Rewrite every line of the records below as a Markdown table with the columns "Row" and "Text," numbering the rows and omitting blank lines. Leave the pictures out of the table.

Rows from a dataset
-.-.-
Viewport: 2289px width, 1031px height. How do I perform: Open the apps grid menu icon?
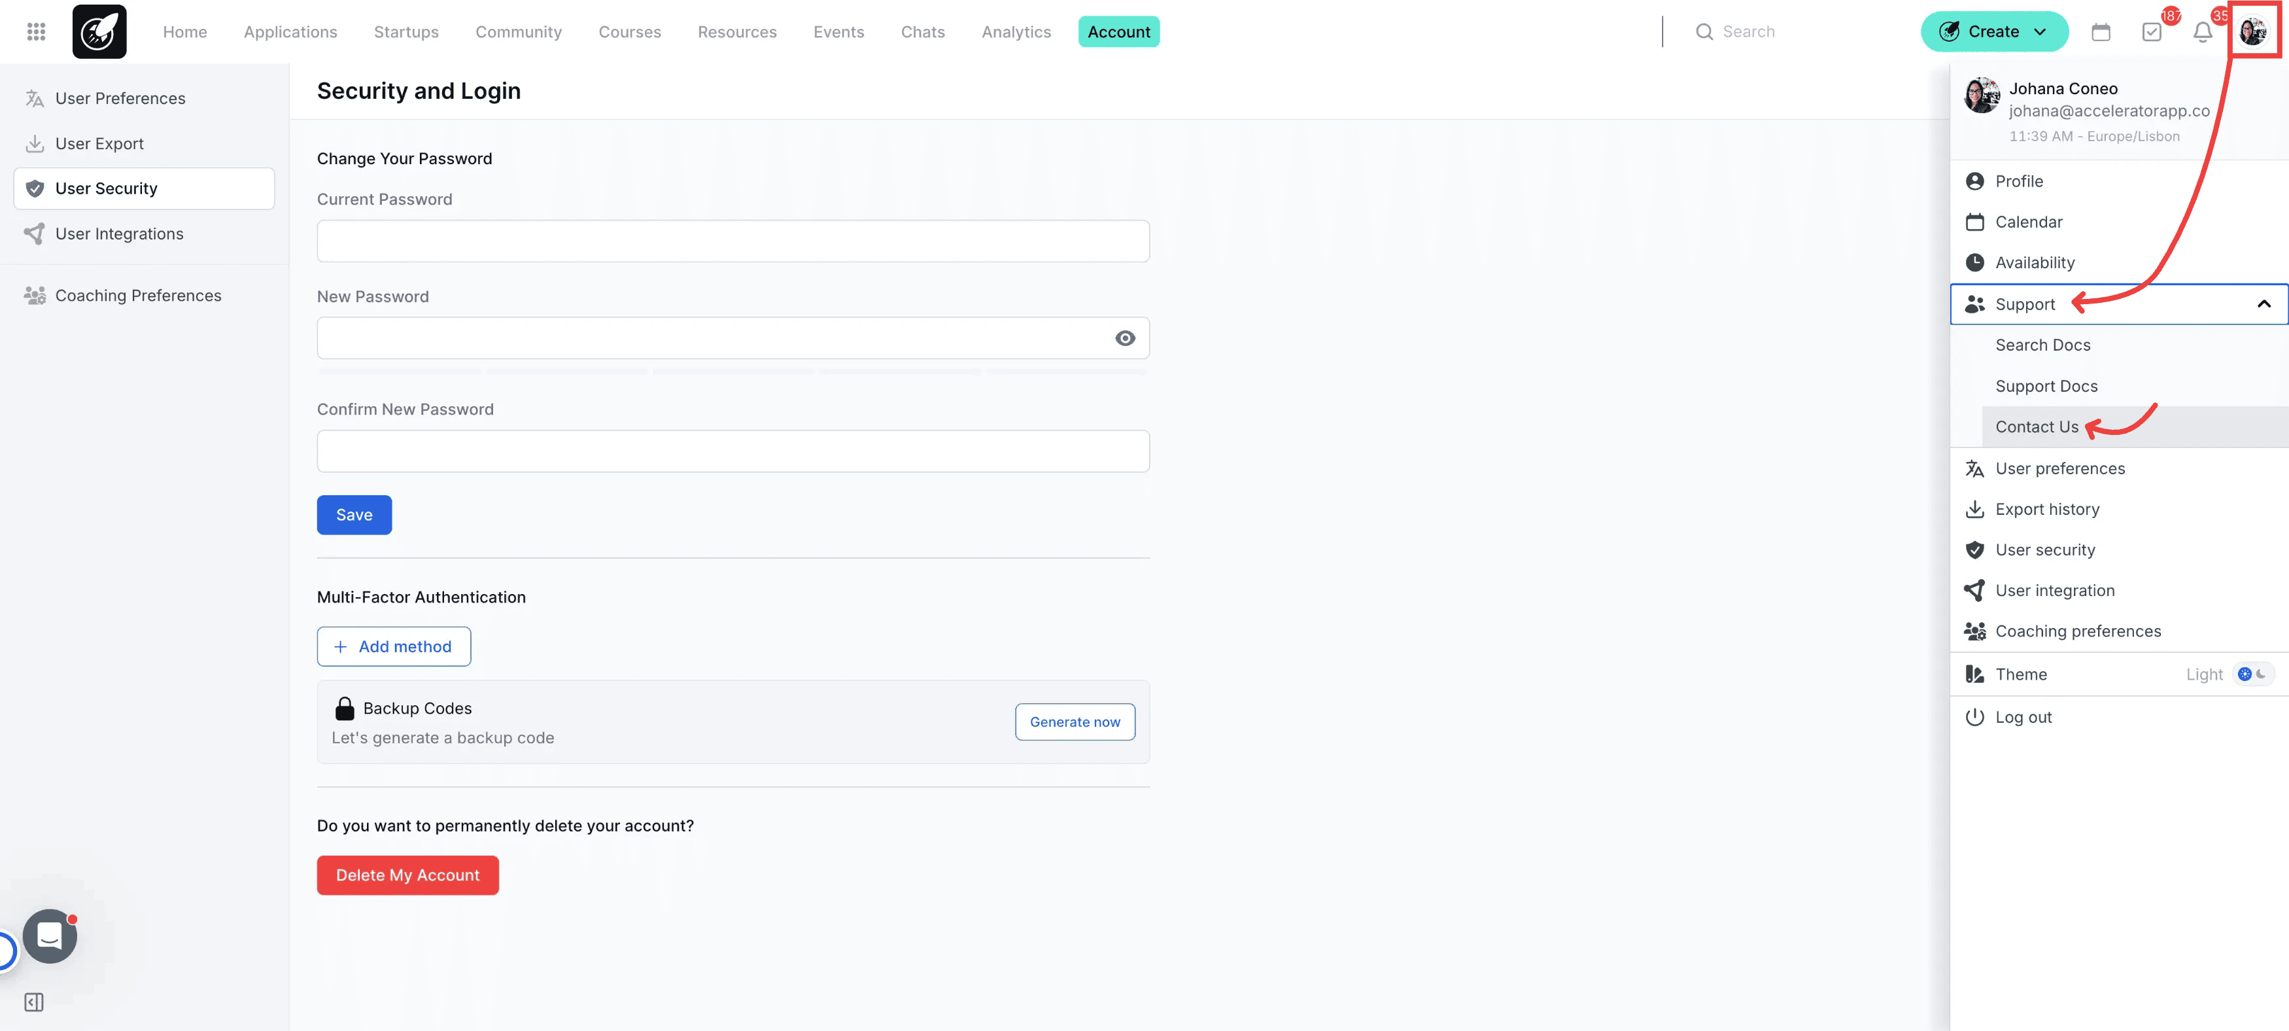pyautogui.click(x=36, y=32)
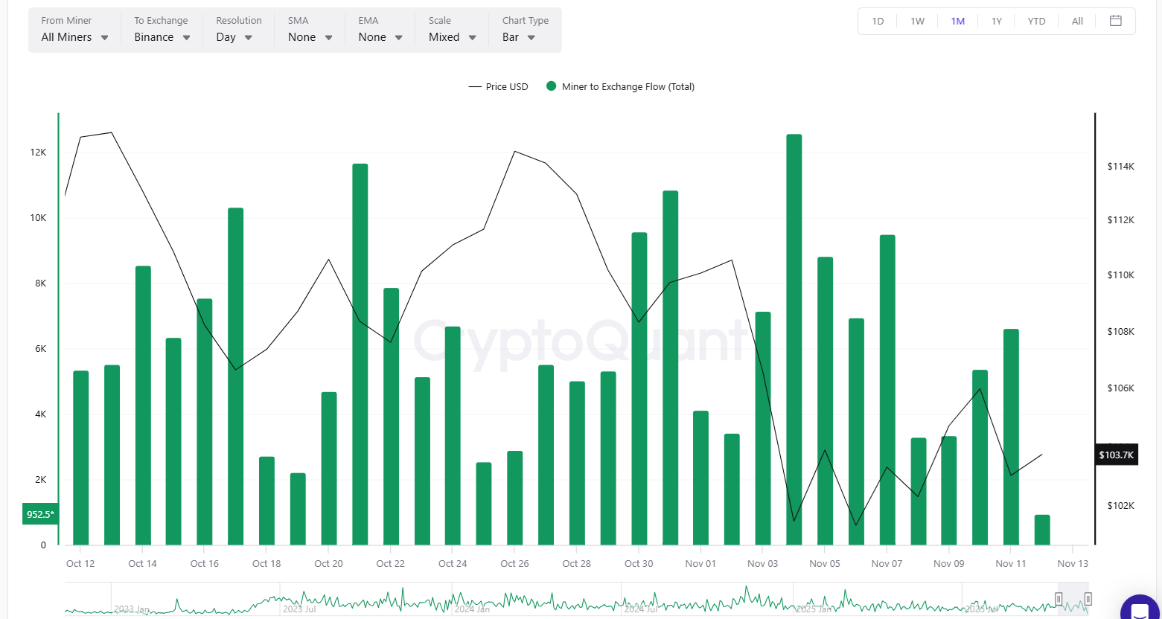Open the EMA dropdown

coord(380,37)
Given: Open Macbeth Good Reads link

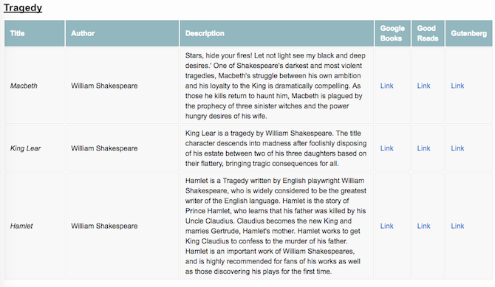Looking at the screenshot, I should 423,86.
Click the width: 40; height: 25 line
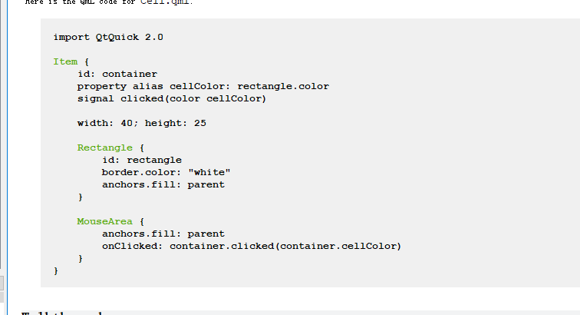 pos(142,123)
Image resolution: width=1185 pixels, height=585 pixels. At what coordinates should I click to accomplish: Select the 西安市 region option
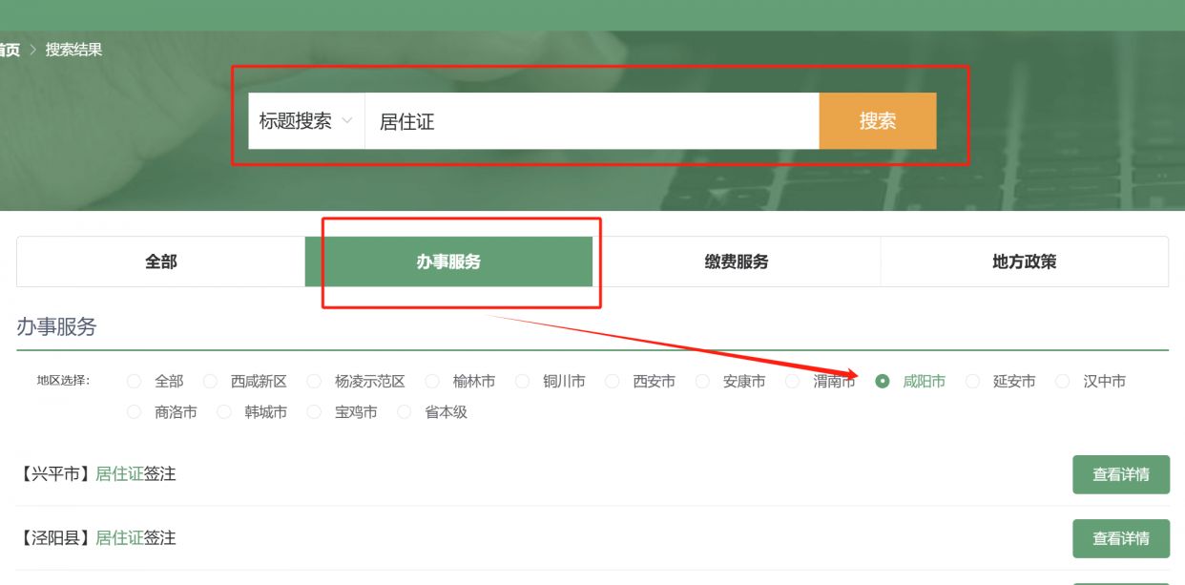click(x=613, y=382)
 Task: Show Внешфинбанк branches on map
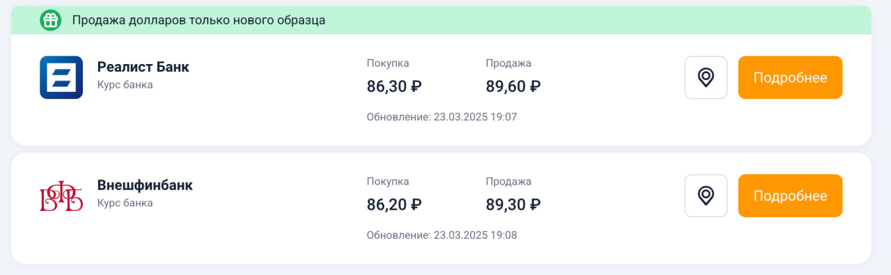pos(706,196)
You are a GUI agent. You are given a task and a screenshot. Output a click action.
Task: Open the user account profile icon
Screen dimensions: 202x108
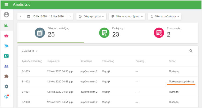[6, 15]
-.-.-
§ ANSWER FOR THIS EXERCISE
| Row | Text |
|---|---|
| 1 | Viewport: 2289px width, 1031px height. How do I perform: Open the apps grid menu icon? |
| 2 | pyautogui.click(x=36, y=32) |
| 3 | Open the EMA dropdown |
| 4 | coord(380,37) |
| 5 | Given: Open Macbeth Good Reads link |
| 6 | Looking at the screenshot, I should 423,86. |
| 7 | Click the width: 40; height: 25 line |
| 8 |  pos(142,123) |
| 9 | Image resolution: width=1185 pixels, height=585 pixels. At what coordinates should I click to accomplish: Select the 西安市 region option |
| 10 | click(x=613, y=382) |
| 11 |  Task: Show Внешфинбанк branches on map |
| 12 | pos(706,196) |
| 13 | You are a GUI agent. You are given a task and a screenshot. Output a click action. |
| 14 | Task: Open the user account profile icon |
| 15 | Screen dimensions: 202x108 |
| 16 | [6, 15] |